## WORK TO BE COMPLETED
Transcribe the data in full; each line must match exactly.

[INFORMATION GIVEN Boundary: Start]

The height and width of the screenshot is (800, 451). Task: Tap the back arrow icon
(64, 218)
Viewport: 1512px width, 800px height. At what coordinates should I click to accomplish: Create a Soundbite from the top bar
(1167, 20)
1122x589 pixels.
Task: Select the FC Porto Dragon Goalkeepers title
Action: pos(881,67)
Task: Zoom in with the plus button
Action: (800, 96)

[INFORMATION GIVEN Boundary: End]

## FINISHED TASK
The height and width of the screenshot is (800, 451). Task: Tap the back arrow icon
(64, 218)
Viewport: 1512px width, 800px height. At what coordinates should I click to accomplish: Create a Soundbite from the top bar
(1167, 20)
1122x589 pixels.
Task: Select the FC Porto Dragon Goalkeepers title
Action: pos(881,67)
Task: Zoom in with the plus button
Action: (800, 96)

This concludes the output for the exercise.